Start of Block

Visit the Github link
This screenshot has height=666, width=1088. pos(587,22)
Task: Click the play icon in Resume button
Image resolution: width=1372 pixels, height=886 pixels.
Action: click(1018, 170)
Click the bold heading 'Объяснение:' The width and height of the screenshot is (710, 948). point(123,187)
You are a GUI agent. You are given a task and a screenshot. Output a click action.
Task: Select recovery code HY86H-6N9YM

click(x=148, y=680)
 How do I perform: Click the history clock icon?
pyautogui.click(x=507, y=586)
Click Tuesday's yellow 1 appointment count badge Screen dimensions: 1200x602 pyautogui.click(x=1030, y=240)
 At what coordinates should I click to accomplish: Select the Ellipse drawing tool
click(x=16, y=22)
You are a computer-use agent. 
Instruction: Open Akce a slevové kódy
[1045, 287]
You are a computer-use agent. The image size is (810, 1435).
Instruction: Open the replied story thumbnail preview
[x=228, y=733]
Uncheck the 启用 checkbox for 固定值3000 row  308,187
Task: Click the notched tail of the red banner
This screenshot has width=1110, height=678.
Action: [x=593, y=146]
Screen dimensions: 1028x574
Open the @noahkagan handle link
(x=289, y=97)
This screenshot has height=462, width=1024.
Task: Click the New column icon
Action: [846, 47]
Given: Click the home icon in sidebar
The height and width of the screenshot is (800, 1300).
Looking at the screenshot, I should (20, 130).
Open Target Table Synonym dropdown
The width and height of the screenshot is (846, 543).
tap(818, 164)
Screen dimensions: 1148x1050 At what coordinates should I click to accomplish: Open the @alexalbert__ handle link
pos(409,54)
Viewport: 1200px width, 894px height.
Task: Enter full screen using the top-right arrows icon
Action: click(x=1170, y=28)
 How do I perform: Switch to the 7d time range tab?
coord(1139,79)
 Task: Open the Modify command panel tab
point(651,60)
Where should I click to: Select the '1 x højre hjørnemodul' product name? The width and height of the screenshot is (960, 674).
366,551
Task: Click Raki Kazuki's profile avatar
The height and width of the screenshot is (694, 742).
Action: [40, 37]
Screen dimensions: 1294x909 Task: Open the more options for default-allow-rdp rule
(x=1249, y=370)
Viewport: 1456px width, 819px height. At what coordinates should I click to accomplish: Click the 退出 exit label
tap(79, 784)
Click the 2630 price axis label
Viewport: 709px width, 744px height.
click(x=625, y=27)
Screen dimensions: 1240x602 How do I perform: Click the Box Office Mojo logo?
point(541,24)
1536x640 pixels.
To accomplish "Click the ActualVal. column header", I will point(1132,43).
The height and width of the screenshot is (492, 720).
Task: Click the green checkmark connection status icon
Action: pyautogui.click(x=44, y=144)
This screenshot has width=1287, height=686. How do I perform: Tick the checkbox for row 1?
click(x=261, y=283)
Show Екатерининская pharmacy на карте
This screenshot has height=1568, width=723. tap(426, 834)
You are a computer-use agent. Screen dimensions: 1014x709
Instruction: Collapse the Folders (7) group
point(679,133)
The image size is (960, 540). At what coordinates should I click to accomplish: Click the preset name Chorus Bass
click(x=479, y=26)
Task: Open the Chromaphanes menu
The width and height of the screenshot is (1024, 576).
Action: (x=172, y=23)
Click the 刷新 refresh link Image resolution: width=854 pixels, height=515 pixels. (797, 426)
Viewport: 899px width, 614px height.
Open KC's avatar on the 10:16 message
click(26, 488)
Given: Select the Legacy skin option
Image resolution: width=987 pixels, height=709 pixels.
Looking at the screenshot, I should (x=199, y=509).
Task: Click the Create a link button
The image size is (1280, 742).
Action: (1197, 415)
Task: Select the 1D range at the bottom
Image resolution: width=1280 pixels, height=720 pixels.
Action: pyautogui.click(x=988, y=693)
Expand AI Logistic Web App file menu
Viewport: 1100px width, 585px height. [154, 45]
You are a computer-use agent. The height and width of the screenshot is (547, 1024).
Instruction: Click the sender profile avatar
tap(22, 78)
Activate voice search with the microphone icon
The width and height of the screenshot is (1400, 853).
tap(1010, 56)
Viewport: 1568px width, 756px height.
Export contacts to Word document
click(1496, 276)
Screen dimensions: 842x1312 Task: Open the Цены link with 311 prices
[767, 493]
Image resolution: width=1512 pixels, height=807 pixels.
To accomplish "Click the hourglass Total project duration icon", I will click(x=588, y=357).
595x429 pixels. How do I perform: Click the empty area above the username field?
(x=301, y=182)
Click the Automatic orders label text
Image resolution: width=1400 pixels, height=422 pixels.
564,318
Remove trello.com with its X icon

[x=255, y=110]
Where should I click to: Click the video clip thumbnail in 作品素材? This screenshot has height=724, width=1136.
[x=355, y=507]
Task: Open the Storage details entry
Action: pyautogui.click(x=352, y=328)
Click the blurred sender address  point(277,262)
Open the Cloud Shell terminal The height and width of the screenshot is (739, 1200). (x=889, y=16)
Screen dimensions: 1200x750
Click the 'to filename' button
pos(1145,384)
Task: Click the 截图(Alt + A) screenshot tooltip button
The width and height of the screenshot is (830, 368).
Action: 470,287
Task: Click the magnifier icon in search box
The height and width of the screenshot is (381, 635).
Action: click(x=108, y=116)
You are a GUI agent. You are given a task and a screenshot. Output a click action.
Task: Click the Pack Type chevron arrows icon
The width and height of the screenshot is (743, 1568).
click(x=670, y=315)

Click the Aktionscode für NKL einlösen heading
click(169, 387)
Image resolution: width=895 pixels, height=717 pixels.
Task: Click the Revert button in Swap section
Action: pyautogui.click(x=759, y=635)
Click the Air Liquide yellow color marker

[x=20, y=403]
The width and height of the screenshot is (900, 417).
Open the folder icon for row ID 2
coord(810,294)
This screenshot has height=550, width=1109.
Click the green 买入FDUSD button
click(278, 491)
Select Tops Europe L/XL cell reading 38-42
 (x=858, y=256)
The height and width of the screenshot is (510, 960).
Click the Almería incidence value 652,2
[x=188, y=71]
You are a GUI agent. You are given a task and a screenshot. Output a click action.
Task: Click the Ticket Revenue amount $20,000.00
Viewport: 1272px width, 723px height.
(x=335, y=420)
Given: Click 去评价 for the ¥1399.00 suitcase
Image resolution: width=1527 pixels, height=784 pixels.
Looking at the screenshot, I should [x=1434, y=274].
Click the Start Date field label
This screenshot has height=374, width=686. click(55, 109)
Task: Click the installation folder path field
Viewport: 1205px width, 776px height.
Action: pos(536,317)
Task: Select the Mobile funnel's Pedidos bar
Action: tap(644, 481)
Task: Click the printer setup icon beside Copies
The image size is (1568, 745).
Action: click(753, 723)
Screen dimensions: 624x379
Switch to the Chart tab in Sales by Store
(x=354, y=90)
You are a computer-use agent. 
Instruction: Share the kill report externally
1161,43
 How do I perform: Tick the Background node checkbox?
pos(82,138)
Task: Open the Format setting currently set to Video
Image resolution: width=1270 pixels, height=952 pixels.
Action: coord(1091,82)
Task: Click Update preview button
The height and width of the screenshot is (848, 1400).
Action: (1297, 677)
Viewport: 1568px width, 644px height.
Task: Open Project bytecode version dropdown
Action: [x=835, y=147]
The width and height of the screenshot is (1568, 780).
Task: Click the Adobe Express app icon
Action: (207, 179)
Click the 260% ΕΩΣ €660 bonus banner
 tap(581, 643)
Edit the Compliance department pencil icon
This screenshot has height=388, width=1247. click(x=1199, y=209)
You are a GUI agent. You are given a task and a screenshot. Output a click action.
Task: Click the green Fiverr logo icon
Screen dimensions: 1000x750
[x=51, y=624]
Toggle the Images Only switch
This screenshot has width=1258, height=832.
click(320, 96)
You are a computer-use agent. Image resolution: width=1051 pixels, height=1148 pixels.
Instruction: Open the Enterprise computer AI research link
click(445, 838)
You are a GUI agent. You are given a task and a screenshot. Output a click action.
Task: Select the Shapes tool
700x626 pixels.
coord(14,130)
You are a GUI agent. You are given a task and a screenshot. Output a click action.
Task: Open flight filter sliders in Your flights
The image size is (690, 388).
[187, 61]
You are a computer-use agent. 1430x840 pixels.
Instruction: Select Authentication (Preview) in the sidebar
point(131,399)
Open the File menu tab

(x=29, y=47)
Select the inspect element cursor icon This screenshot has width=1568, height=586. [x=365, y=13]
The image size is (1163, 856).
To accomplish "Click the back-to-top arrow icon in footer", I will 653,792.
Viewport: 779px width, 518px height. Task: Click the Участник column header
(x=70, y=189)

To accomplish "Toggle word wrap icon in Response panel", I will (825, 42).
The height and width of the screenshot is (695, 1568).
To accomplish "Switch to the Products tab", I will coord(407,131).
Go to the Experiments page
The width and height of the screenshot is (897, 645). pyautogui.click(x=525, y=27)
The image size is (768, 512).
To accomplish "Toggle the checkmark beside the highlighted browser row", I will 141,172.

End of Block

Show the lines of the data that hold the word "beside".

**RESPONSE:**
Task: Click the printer setup icon beside Copies
To accomplish "Toggle the checkmark beside the highlighted browser row", I will 141,172.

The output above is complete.